Sur son site, BioViva USA affirme s’être inspiré d’une expérience de Maria Blasco, la directrice du centre espagnol national de recherche contre le cancer. Dans une étude de 2012, les découvertes de Blasco suggéraient qu’une thérapie génique à base de télomérase avait permis aux télomères de souris d’augmenter de 20 %. La scientifique n’est cependant pas associée au projet de Parrish. Elle a précisé au Guardian que la validation clinique de toute thérapie génique doit se faire à travers de rigoureux protocoles médicaux et doit être authentifiée par les agences compétentes.
Dans le Guardian, Timothy Caulfield, professeur à l’université d’Alberta a souligné combien le travail d’Elizabeth Parrish manquait de rigueur scientifique, et qu’il pourrait être utilisé par des praticiens peu scrupuleux, conscients de la puissance de vente de produits contre le vieillissement. Il a surtout indiqué que :
« Les gens oublient que la plupart des essais cliniques ne marchent pas comme prévu. Les drogues peuvent paraître prometteuses chez les souris, mais ne marchent pas comme prévu chez les hommes, qui sont des animaux différents. »
Elizabeth Parrish, qui se présente sur le site de sa compagnie comme une « humanitaire », un « entrepreneuse » et une « innovatrice », mais non comme une scientifique, serait-elle une dangereuse illuminée ou une affairiste manipulatrice ?

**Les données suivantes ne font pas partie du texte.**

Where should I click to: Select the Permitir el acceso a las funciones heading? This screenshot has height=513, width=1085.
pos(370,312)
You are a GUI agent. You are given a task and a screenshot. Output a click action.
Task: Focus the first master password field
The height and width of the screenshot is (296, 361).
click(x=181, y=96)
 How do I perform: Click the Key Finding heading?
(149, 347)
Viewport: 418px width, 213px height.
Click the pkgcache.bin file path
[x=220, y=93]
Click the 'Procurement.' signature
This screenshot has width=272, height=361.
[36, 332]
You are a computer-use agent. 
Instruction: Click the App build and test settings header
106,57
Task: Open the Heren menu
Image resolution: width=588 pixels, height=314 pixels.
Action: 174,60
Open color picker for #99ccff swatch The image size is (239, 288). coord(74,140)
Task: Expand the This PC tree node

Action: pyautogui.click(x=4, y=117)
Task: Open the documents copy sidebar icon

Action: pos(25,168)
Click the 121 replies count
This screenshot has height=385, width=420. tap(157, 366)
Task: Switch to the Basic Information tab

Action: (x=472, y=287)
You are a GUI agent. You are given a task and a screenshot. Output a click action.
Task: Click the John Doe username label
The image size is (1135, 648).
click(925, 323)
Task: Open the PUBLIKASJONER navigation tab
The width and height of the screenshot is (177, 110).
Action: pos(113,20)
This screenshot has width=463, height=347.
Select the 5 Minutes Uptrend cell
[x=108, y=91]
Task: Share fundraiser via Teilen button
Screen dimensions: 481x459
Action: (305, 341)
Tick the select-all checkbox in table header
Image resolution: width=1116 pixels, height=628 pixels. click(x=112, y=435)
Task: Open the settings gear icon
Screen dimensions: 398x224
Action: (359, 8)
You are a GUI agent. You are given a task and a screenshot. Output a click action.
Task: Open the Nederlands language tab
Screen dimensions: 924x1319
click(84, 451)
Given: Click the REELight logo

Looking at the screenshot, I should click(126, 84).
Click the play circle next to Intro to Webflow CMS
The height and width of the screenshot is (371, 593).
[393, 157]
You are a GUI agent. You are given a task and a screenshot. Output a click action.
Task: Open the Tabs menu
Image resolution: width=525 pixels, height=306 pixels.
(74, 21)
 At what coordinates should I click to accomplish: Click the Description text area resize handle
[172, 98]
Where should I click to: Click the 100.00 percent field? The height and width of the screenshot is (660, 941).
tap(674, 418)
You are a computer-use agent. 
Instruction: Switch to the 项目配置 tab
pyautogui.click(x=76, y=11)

Five countries in three weeks. I think the world is ready for a change. Our team is ready ! #ihatedisease
— Liz Parrish (@ParrishLiz) 7 juin 2016
Rien ne semble en tout cas l’arrêter. Dans un tweet posté en juin, elle indiquait avoir visité « cinq pays en trois semaines » et que le monde lui semblait être prêt « à changer ». Avec son sens de la communication bien rodé, Elizabeth Parrish devrait encore faire parler d’elle dans les mois à venir.